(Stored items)
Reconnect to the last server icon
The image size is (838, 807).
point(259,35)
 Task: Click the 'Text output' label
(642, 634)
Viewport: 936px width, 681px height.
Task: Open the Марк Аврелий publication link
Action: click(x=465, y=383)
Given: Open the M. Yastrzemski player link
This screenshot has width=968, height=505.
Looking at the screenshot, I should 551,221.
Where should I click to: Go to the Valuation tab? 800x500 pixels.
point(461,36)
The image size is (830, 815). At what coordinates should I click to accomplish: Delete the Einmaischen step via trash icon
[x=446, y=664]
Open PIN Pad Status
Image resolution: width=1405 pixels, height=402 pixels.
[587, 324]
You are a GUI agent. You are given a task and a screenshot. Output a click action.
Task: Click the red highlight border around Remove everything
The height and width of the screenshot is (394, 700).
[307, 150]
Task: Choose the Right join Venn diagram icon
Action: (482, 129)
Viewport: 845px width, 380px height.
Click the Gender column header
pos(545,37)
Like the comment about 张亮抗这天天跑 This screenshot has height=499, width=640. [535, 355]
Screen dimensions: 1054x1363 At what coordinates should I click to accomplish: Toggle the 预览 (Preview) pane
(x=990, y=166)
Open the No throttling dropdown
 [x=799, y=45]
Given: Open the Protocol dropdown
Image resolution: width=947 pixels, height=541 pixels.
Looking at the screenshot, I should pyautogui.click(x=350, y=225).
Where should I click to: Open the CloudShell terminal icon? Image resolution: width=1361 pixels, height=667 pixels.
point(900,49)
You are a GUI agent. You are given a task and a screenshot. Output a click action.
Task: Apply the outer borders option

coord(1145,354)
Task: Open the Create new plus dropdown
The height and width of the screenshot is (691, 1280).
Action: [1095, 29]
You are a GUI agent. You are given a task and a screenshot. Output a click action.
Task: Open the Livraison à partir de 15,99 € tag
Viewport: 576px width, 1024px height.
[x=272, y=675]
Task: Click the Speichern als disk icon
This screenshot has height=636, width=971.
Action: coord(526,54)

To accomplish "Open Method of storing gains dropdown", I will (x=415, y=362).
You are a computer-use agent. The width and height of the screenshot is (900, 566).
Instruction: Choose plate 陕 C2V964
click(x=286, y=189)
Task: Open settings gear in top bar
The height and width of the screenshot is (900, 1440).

(ABOUT THIS EXERCISE): Each record above has to be retyped exactly, with nothing left out.

(ANSWER FOR THIS EXERCISE):
Reconnect to the last server icon
The image size is (838, 807).
point(259,35)
 Task: Click the 'Text output' label
(642, 634)
Viewport: 936px width, 681px height.
Task: Open the Марк Аврелий publication link
Action: click(x=465, y=383)
Given: Open the M. Yastrzemski player link
This screenshot has width=968, height=505.
Looking at the screenshot, I should 551,221.
Where should I click to: Go to the Valuation tab? 800x500 pixels.
point(461,36)
The image size is (830, 815). At what coordinates should I click to accomplish: Delete the Einmaischen step via trash icon
[x=446, y=664]
Open PIN Pad Status
Image resolution: width=1405 pixels, height=402 pixels.
[587, 324]
You are a GUI agent. You are given a task and a screenshot. Output a click action.
Task: Click the red highlight border around Remove everything
The height and width of the screenshot is (394, 700).
[307, 150]
Task: Choose the Right join Venn diagram icon
Action: (482, 129)
Viewport: 845px width, 380px height.
Click the Gender column header
pos(545,37)
Like the comment about 张亮抗这天天跑 This screenshot has height=499, width=640. [535, 355]
Screen dimensions: 1054x1363 At what coordinates should I click to accomplish: Toggle the 预览 (Preview) pane
(x=990, y=166)
Open the No throttling dropdown
 [x=799, y=45]
Given: Open the Protocol dropdown
Image resolution: width=947 pixels, height=541 pixels.
Looking at the screenshot, I should pyautogui.click(x=350, y=225).
Where should I click to: Open the CloudShell terminal icon? Image resolution: width=1361 pixels, height=667 pixels.
point(900,49)
You are a GUI agent. You are given a task and a screenshot. Output a click action.
Task: Apply the outer borders option

coord(1145,354)
Task: Open the Create new plus dropdown
The height and width of the screenshot is (691, 1280).
Action: [1095, 29]
You are a GUI agent. You are given a task and a screenshot. Output a click action.
Task: Open the Livraison à partir de 15,99 € tag
Viewport: 576px width, 1024px height.
[x=272, y=675]
Task: Click the Speichern als disk icon
This screenshot has height=636, width=971.
Action: coord(526,54)

To accomplish "Open Method of storing gains dropdown", I will (x=415, y=362).
You are a computer-use agent. The width and height of the screenshot is (900, 566).
Instruction: Choose plate 陕 C2V964
click(x=286, y=189)
Task: Open settings gear in top bar
The height and width of the screenshot is (900, 1440).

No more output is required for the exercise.